Kohlberg’s campaign, however, was unavailing, as the staff of the IPR prepared a vigorous counterblast against him, and the group’s executive board endorsed this as adequate answer to his charges. Thereafter, Kohlberg would be branded as a mercenary looking out for his business interests and im
pugned as head of the “China lobby,” an allegedly evil pressure group much execrated by media outlets such as the Washington Post and the columns of Drew Pearson. Later, the similarity between the Kohlberg charges and the allegations of McCarthy would be apparent to any who bothered to compare them, and the pro-IPR arguments and unthinkability defenses used in the Kohlberg battle were thrown into the breach against McCarthy.
Though McCarthy was in fact getting IPR material from Kohlberg, this wasn’t his only source of information.
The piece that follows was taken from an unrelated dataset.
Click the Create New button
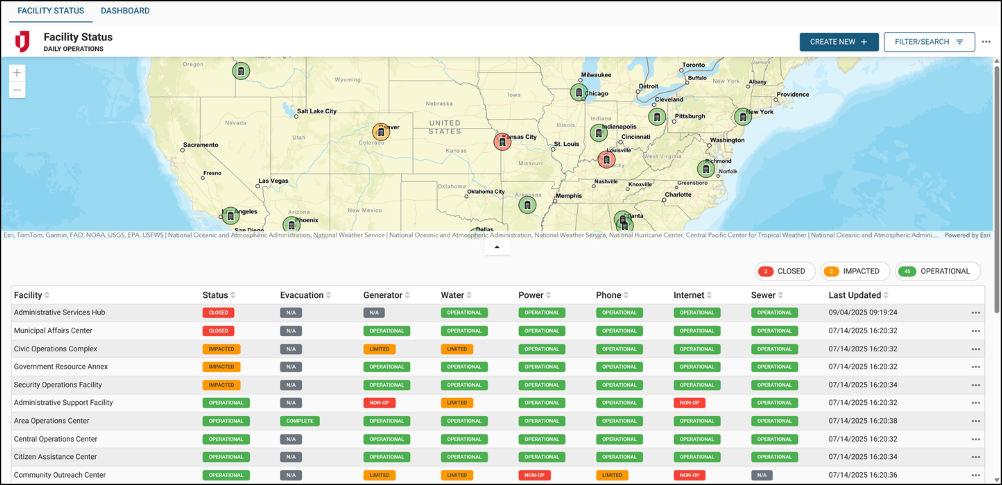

As seen, McCarthy had a knack for developing data that alarmed his foes, and he displayed that talent in this instance. On March 30, 1950, he told the Senate he had been informed by a former Soviet intelligence officer that Moscow was “having excellent success through the Institute of Pacific Relations,” which the Soviets, “through Communists in the United States, had taken over.”6 (This source was Alexander Barmine, whom McCarthy and Morris wanted to bring before the Tydings panel but who wasn’t called.) McCarthy also came up with documents, including canceled checks, showing the key role played in the IPR by the millionaire Communist Field, whose deep pockets helped to fund the operation.
Like Kohlberg, McCarthy initially didn’t make much headway against the IPR and the massed forces of denial, as the group, like all other McCarthy targets, would be given a clean bill of health by Tydings. This time, however, there would be a morning after. In 1951, the U.S. Senate created the Internal Security subcommittee of the Judiciary Committee—both panels headed by Nevada Democrat Pat McCarran—to investigate subversion of all types and see about the enforcement of relevant statutes. Its first in-depth investigation would be a probe of the IPR—thus picking up the ball where McCarthy had by main strength contrived to push it and Tydings, in his usual manner, dropped it.